-- REQUIRED TASK --
Rewrite the records below, substituting "desktop automation agent" for every occurrence of "computer-use agent" and keeping everything else unchanged.

-- RECORDS SHOWN --
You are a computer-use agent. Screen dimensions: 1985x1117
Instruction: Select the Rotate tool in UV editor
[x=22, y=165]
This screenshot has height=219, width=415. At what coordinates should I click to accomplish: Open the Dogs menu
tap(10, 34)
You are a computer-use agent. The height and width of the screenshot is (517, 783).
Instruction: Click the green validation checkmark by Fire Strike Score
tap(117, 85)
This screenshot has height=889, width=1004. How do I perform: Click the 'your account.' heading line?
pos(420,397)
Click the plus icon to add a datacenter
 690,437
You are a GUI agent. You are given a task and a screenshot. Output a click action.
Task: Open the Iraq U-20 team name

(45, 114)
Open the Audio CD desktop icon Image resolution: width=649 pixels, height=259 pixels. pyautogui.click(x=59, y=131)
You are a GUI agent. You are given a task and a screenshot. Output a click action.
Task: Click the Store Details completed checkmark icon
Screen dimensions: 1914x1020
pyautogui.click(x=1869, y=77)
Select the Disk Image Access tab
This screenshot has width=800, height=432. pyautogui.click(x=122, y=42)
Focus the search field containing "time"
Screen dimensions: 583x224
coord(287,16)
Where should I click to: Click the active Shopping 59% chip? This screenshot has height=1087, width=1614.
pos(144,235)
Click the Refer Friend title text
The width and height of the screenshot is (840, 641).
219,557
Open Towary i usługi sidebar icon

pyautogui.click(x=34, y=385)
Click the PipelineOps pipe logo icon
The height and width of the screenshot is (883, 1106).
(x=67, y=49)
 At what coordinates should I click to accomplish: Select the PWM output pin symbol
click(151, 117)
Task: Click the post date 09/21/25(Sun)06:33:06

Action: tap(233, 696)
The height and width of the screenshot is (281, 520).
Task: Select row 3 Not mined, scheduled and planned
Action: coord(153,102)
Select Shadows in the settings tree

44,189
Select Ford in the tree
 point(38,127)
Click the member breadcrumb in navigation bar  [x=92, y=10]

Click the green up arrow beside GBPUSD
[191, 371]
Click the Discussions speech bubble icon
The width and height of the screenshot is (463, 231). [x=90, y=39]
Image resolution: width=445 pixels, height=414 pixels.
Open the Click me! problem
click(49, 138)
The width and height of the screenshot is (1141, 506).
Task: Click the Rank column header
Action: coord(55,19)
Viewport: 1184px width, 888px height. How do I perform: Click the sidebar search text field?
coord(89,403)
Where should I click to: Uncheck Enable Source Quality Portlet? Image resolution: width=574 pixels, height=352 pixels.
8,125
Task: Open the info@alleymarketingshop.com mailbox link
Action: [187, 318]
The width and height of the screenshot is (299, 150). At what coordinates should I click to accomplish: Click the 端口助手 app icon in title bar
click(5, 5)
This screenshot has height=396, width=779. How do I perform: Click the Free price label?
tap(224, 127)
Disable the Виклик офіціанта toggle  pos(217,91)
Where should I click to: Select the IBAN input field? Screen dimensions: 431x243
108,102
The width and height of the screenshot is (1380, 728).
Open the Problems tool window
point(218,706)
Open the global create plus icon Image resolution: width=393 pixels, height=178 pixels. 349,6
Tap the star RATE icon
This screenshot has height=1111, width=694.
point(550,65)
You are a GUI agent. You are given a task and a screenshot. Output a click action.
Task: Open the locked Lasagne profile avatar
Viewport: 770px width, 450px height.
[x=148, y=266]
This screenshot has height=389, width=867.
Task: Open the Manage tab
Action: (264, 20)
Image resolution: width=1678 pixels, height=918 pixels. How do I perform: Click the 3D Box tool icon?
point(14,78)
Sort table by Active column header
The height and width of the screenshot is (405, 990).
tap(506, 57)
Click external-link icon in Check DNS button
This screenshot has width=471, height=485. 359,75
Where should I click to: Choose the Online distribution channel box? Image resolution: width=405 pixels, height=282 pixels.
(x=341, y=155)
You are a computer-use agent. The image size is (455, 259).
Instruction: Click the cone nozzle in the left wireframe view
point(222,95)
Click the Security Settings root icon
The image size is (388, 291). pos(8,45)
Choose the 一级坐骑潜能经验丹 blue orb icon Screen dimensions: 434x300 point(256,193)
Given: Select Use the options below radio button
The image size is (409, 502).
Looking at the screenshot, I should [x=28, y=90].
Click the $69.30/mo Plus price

-- RESPONSE TO THIS TASK --
You are a desktop automation agent. Screen dimensions: 1985x1117
Instruction: Select the Rotate tool in UV editor
[x=22, y=165]
This screenshot has height=219, width=415. At what coordinates should I click to accomplish: Open the Dogs menu
tap(10, 34)
You are a desktop automation agent. The height and width of the screenshot is (517, 783).
Instruction: Click the green validation checkmark by Fire Strike Score
tap(117, 85)
This screenshot has height=889, width=1004. How do I perform: Click the 'your account.' heading line?
pos(420,397)
Click the plus icon to add a datacenter
 690,437
You are a GUI agent. You are given a task and a screenshot. Output a click action.
Task: Open the Iraq U-20 team name

(45, 114)
Open the Audio CD desktop icon Image resolution: width=649 pixels, height=259 pixels. pyautogui.click(x=59, y=131)
You are a GUI agent. You are given a task and a screenshot. Output a click action.
Task: Click the Store Details completed checkmark icon
Screen dimensions: 1914x1020
pyautogui.click(x=1869, y=77)
Select the Disk Image Access tab
This screenshot has width=800, height=432. pyautogui.click(x=122, y=42)
Focus the search field containing "time"
Screen dimensions: 583x224
coord(287,16)
Where should I click to: Click the active Shopping 59% chip? This screenshot has height=1087, width=1614.
pos(144,235)
Click the Refer Friend title text
The width and height of the screenshot is (840, 641).
219,557
Open Towary i usługi sidebar icon

pyautogui.click(x=34, y=385)
Click the PipelineOps pipe logo icon
The height and width of the screenshot is (883, 1106).
(x=67, y=49)
 At what coordinates should I click to accomplish: Select the PWM output pin symbol
click(151, 117)
Task: Click the post date 09/21/25(Sun)06:33:06

Action: tap(233, 696)
The height and width of the screenshot is (281, 520).
Task: Select row 3 Not mined, scheduled and planned
Action: coord(153,102)
Select Shadows in the settings tree

44,189
Select Ford in the tree
 point(38,127)
Click the member breadcrumb in navigation bar  [x=92, y=10]

Click the green up arrow beside GBPUSD
[191, 371]
Click the Discussions speech bubble icon
The width and height of the screenshot is (463, 231). [x=90, y=39]
Image resolution: width=445 pixels, height=414 pixels.
Open the Click me! problem
click(49, 138)
The width and height of the screenshot is (1141, 506).
Task: Click the Rank column header
Action: coord(55,19)
Viewport: 1184px width, 888px height. How do I perform: Click the sidebar search text field?
coord(89,403)
Where should I click to: Uncheck Enable Source Quality Portlet? Image resolution: width=574 pixels, height=352 pixels.
8,125
Task: Open the info@alleymarketingshop.com mailbox link
Action: [187, 318]
The width and height of the screenshot is (299, 150). At what coordinates should I click to accomplish: Click the 端口助手 app icon in title bar
click(5, 5)
This screenshot has height=396, width=779. How do I perform: Click the Free price label?
tap(224, 127)
Disable the Виклик офіціанта toggle  pos(217,91)
Where should I click to: Select the IBAN input field? Screen dimensions: 431x243
108,102
The width and height of the screenshot is (1380, 728).
Open the Problems tool window
point(218,706)
Open the global create plus icon Image resolution: width=393 pixels, height=178 pixels. 349,6
Tap the star RATE icon
This screenshot has height=1111, width=694.
point(550,65)
You are a GUI agent. You are given a task and a screenshot. Output a click action.
Task: Open the locked Lasagne profile avatar
Viewport: 770px width, 450px height.
[x=148, y=266]
This screenshot has height=389, width=867.
Task: Open the Manage tab
Action: (264, 20)
Image resolution: width=1678 pixels, height=918 pixels. How do I perform: Click the 3D Box tool icon?
point(14,78)
Sort table by Active column header
The height and width of the screenshot is (405, 990).
tap(506, 57)
Click external-link icon in Check DNS button
This screenshot has width=471, height=485. 359,75
Where should I click to: Choose the Online distribution channel box? Image resolution: width=405 pixels, height=282 pixels.
(x=341, y=155)
You are a desktop automation agent. The image size is (455, 259).
Instruction: Click the cone nozzle in the left wireframe view
point(222,95)
Click the Security Settings root icon
The image size is (388, 291). pos(8,45)
Choose the 一级坐骑潜能经验丹 blue orb icon Screen dimensions: 434x300 point(256,193)
Given: Select Use the options below radio button
The image size is (409, 502).
Looking at the screenshot, I should [x=28, y=90].
Click the $69.30/mo Plus price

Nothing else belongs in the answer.